Managing cluster instances

Spark serverless doesn’t really need complex management or maintenance of the Spark cluster. Upgrading, scaling-out, optimization, and other complex tasks are handled automatically. Enjoy zero maintenance serverless experience.

All you need to do is simple task, such as Start or Stop cluster instances when you need.

Cluster instance management operations can be done either programmatically using Python client library or with mouse clicks from Instance management menu.

Create a new Spark cluster instance

You can create multiple Spark serverless cluster instances in one or more Kubernetes cluster (SKE). See Create Kubernetes cluster section to create a SKE.

You can create a cluster instance by creating a spark session from your Python environment.

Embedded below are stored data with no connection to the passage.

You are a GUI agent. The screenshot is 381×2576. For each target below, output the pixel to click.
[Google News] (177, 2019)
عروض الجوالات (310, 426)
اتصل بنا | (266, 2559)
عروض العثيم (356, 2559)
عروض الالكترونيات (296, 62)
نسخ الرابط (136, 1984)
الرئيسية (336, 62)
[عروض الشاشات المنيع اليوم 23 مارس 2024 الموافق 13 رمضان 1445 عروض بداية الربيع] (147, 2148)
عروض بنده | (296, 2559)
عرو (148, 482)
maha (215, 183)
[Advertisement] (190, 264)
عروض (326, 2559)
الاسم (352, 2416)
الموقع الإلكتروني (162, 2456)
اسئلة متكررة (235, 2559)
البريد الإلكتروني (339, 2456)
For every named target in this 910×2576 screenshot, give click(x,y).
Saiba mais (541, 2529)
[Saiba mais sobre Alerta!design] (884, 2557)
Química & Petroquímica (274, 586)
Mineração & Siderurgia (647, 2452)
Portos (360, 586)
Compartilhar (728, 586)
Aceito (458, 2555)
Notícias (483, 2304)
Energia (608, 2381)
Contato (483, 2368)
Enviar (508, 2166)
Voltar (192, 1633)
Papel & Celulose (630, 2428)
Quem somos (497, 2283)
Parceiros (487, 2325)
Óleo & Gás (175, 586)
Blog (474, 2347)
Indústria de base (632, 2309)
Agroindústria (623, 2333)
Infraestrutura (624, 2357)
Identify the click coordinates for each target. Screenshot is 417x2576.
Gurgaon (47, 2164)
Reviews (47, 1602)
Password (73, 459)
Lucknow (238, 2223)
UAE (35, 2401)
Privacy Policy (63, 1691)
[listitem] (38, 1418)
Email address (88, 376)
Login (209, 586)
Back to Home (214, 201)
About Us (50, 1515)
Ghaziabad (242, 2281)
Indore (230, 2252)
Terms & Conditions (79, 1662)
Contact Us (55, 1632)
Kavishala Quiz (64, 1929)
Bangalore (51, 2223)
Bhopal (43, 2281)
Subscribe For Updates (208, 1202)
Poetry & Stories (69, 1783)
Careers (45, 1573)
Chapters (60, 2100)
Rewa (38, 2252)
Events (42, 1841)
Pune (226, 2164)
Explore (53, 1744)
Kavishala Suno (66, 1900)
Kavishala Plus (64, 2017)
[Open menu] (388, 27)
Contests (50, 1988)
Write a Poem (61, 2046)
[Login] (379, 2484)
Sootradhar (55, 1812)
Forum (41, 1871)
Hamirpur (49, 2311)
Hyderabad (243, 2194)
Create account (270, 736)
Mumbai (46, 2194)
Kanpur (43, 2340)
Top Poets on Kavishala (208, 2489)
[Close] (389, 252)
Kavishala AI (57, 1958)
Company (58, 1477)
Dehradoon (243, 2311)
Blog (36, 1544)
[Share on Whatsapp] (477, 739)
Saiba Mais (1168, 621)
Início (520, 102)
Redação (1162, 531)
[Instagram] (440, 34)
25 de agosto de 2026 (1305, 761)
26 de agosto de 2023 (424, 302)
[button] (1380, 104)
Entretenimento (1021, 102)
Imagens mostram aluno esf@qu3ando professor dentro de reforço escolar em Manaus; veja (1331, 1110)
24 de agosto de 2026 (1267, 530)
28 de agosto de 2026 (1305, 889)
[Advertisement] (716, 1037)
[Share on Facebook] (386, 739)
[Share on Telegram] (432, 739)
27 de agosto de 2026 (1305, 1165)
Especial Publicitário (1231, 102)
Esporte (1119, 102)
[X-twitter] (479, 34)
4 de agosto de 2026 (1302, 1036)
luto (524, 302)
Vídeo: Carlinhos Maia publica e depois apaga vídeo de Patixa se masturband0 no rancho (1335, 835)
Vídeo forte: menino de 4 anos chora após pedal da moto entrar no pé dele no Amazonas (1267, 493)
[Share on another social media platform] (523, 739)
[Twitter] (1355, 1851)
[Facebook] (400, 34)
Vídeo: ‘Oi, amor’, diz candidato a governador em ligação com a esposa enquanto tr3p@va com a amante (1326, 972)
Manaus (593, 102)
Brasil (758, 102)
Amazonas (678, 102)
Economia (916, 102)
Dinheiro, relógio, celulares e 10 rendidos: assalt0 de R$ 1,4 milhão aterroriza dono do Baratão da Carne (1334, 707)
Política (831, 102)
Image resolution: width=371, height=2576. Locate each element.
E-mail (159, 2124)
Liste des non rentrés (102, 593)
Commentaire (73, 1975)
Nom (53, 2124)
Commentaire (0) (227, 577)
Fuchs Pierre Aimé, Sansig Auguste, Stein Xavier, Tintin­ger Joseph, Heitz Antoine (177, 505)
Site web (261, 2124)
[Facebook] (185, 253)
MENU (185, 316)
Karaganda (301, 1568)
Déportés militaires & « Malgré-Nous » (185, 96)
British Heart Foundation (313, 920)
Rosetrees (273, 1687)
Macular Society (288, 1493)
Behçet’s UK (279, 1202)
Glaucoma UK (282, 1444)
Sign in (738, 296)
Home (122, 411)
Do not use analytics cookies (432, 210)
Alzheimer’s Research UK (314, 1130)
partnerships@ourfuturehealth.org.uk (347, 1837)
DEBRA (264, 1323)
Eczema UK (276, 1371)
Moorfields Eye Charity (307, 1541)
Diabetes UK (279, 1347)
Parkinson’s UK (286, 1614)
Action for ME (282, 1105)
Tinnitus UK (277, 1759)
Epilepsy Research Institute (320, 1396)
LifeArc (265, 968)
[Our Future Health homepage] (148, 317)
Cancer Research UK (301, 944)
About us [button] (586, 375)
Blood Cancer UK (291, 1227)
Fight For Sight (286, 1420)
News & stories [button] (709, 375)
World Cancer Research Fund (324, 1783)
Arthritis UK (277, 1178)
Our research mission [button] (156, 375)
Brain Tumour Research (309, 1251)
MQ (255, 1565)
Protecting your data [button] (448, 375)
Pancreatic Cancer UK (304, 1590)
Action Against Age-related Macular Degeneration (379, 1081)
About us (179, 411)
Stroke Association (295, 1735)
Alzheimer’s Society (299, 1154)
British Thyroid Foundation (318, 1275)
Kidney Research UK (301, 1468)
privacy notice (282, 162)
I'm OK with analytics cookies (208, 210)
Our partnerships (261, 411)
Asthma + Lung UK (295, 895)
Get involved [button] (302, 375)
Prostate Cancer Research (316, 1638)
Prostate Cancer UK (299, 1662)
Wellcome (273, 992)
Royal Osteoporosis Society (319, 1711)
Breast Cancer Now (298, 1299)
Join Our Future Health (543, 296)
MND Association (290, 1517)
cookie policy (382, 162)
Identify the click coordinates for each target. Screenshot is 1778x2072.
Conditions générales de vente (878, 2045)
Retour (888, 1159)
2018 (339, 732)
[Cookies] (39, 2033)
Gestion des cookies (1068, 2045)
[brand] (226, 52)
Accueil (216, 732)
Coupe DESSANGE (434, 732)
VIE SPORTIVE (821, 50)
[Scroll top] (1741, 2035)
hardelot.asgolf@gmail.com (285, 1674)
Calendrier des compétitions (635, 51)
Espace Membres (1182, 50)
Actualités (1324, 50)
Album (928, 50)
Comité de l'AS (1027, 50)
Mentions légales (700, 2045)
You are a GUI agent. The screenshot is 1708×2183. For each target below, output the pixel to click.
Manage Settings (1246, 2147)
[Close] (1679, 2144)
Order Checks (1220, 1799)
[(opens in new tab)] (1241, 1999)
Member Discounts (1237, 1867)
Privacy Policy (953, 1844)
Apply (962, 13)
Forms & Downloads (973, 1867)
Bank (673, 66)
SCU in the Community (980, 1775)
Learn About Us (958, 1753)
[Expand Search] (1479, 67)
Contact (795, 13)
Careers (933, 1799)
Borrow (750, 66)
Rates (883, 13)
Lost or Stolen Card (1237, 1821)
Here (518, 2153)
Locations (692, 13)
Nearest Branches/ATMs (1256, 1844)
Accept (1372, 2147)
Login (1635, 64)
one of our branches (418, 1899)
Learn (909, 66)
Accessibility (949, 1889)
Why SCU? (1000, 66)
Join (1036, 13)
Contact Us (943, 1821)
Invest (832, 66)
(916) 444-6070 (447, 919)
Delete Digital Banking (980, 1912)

Create spark session with the default configuration
import ods
ods.init(ske="my-ske")
spark = ods.spark("my-cluster").session()
Create spark session with 3 initial worker nodes
import ods
ods.init(ske="my-ske")
spark = ods.spark("my-cluster", worker_num=3).session()
Create spark session with delta lake support
import ods
ods.init(ske="my-ske")
spark = ods.spark("my-cluster", delta=True).session()

Note

pip install ods to install ods library. Python version 3.6, 3.7, 3.8 are supported.

Done! You have Spark session that is connected to executors running remotely on the cloud. No application packaging and job submit to the cluster required.

Your Spark session is capable of doing interactive computing. That means, you can use Spark session in Python REPL or in the Notebook.

Note

It may take a few seconds to minutes for executors to be fully ready. See next section to monitor status of executors.

Spark cluster instance management menu

Open Instance management menu and you’ll find Spark cluster instance automatically created by the Spark session. You can also access Access Spark UI from here.

Note

Log console and shell terminal is provided for more advanced usage as well.

Stop Spark cluster instance

In Instance management menu menu, You can find Stop (Start) and Terminate button.

Stop

Stop all executors. Can be (re)started later. Data stored in persistent volume is not removed.

Python API equivalent is

# 'spark' is spark session created from 'spark = ods.spark("my-cluster").session()'
spark.stop()
Terminate

Stop all executors permanently. Can not be restarted. Data stored in persistent volume is also removed.

Python API equivalent is

ods.spark("my-cluster").delete()